Huh, since when? And why can you limit your proof to transpositions??

Maybe another approach will help. Can you prove that A_n is the kernel of a suitable homomorphism??

 

[haruspex]

Kimkibun,
As micromass says, you cannot assume $\sigma$ and $\tau$ commute.
I also note that you have nowhere used any property of An other than the fact that it is a subgroup. You need to start with some property of An that subgroups in general don't have. algebrat's approach of using the fact that An is half of Sn does work, though I would word it differently. Left cosets (tH) are not necessarily disjoint from or identical to right cosets (Hu) but they are disjoint from (or identical to) each other. Since all cosets have the same size, either tA = A or tA = S-A. Likewise At = A or At = S-A. Therefore either tA = At or tA = S-At. Since t is an element of both, tA = At.
The 'disjoint or equal' property of left cosets is easily proved. Suppose xH and yH have a common element, xh = ym. Let xk ε xH. So ymh^-1k = xk. mh^-1k ε H, therefore xk ε yH.
That they all have the same size is also easy.

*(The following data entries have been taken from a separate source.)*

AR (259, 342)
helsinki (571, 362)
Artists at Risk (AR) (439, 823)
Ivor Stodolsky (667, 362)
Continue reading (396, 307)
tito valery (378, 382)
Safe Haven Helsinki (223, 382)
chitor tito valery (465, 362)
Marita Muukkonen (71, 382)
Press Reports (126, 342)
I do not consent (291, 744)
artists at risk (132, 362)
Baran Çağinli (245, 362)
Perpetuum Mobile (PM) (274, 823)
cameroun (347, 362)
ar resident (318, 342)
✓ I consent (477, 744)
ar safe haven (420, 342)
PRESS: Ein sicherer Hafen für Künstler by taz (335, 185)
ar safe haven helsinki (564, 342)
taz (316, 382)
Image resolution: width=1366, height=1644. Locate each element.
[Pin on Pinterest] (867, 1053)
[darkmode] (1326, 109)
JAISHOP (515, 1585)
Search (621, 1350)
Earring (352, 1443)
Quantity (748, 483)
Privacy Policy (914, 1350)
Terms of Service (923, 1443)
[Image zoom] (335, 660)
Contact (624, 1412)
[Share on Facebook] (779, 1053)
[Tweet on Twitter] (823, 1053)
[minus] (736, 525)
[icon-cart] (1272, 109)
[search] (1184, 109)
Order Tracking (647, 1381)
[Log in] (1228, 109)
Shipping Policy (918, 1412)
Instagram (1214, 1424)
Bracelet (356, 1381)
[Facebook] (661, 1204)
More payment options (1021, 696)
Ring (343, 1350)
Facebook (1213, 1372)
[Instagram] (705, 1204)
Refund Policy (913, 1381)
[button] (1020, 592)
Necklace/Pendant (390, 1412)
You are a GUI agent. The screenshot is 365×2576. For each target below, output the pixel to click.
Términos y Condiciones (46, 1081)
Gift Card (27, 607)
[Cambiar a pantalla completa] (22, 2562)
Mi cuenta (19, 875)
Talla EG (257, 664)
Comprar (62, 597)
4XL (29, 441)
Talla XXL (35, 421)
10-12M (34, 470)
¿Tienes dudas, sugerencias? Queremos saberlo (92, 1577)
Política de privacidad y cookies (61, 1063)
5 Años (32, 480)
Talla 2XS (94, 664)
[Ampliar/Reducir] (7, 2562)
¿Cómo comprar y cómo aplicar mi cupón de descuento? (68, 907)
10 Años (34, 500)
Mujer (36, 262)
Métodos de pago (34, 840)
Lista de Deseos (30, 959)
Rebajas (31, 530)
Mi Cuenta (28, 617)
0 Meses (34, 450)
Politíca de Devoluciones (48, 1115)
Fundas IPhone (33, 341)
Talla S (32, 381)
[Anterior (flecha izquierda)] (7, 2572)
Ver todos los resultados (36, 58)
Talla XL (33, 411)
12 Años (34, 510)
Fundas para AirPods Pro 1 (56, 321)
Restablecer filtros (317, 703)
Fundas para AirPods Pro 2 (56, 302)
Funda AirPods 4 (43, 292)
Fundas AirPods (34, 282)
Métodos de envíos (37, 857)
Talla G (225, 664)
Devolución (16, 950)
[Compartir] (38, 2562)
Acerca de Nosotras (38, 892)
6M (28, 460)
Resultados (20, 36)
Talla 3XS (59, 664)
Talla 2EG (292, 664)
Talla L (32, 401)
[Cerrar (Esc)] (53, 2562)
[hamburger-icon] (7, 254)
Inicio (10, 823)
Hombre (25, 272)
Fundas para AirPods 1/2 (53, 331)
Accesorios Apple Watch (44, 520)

Btw, this wording is a bit sloppy:

for all gεG and hεH, a subgroup H of G is normal iff gHg^-1=H.

Better is
a subgroup H of G is normal in G iff (for all gεG gHg^-1=H).

 

[blue_raver22]

Your proof is correct. You have shown that for any permutation τ in Sn, τAnτ-1 is a subset of An and that An is a subset of τAnτ-1. This satisfies the definition of a normal subgroup, which states that for any element g in G, gHg-1 is a subset of H. In this case, τ is the element g and An is the subgroup H. Therefore, An is a normal subgroup of Sn. Well done!